Anybody who said that the world sucked and needed fixing back then was countered by South Park and the Cult of Carlin rolling their eyes and treating them as hysterical. “We’re all gonna die and the Earth is still gonna be there; it’s cool not to care!” was a wildly popular mindset for tons of people on the Internet in its more free-wheeling days, around the early aughts to 2011. Clips of Carlin’s routines were passed around like candy back then; online communities passing videos of George and South Park back and forth did their fair share of harm to the ability to actually address problems, both then and now.

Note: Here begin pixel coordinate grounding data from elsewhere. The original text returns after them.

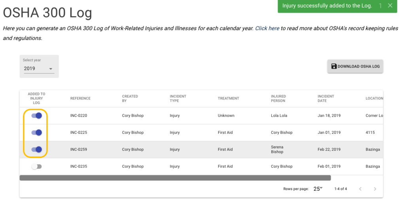Expand the rows per page selector
This screenshot has height=207, width=405.
[x=318, y=189]
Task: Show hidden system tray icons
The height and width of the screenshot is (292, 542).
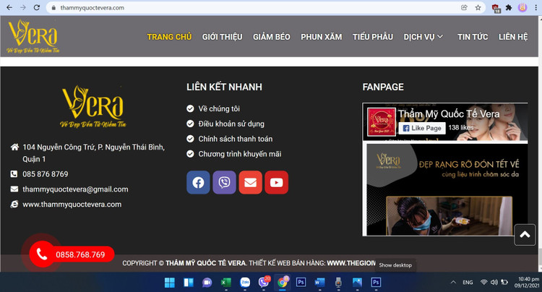Action: point(453,282)
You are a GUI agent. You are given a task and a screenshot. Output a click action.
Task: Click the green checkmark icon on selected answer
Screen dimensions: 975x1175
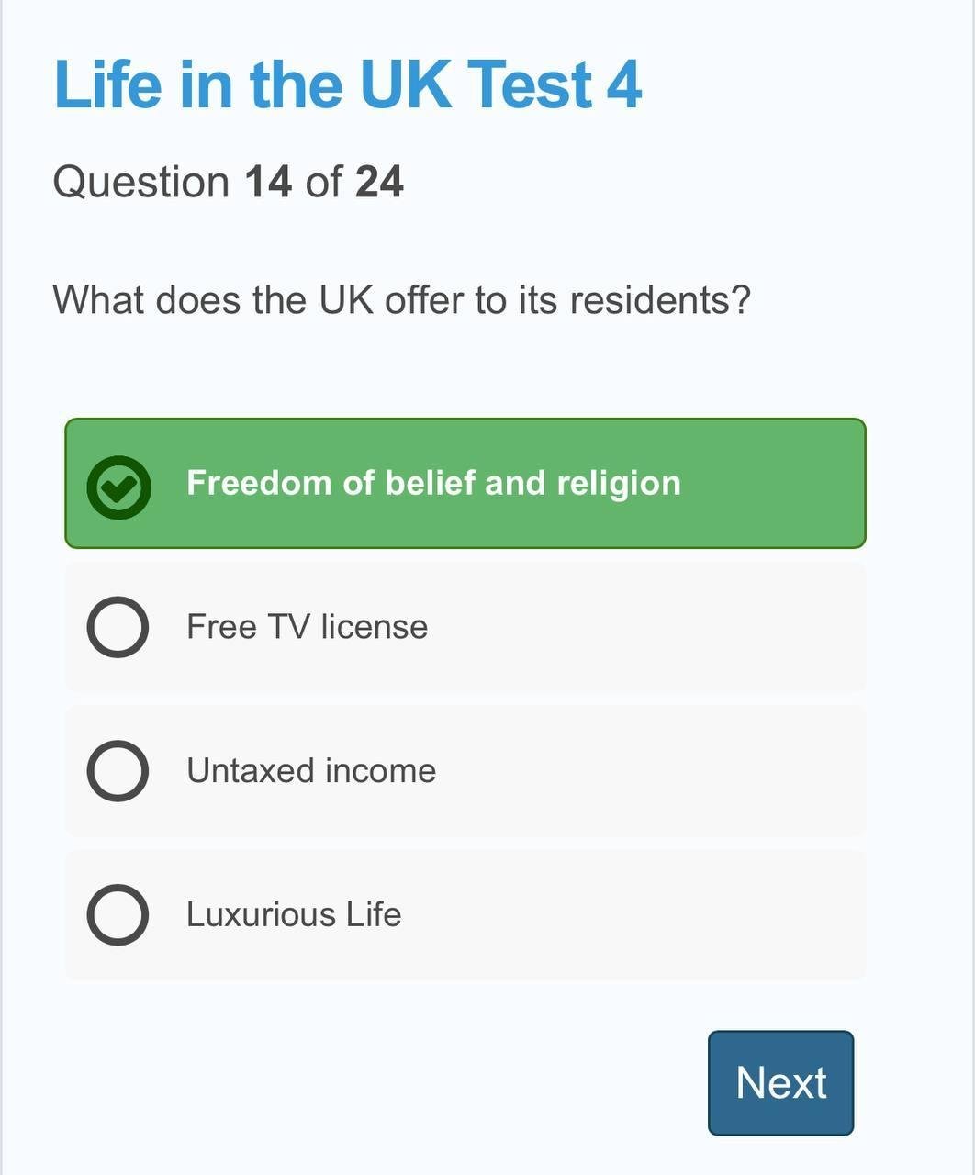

just off the top of my head. I remember his bits calling:

  • Golf courses rightly racist
  • the prevalence of marketing terms to downplay or normalize bad corporate behaviour and condition folks to accept negative changes
  • his well-known issues with calling murdering civilians “collateral damage” or “neutralizing” “enemy combatants” rather than killing them
  • That birth control being a prescription item still meant government control over sex
  • Calling out the rampant use of performance enhancing drugs in high-school sports
  • his disdain for sports that torture animals (like rodeos)

And of course from some of his last works, his discussion about how complaining about “cancel culture” isn’t about fixing anything and that, in the end, the fight is really about control of speech.

Say what you want about his views, but there were very few comedians making those sorts of points, for so many years, to as large an audience.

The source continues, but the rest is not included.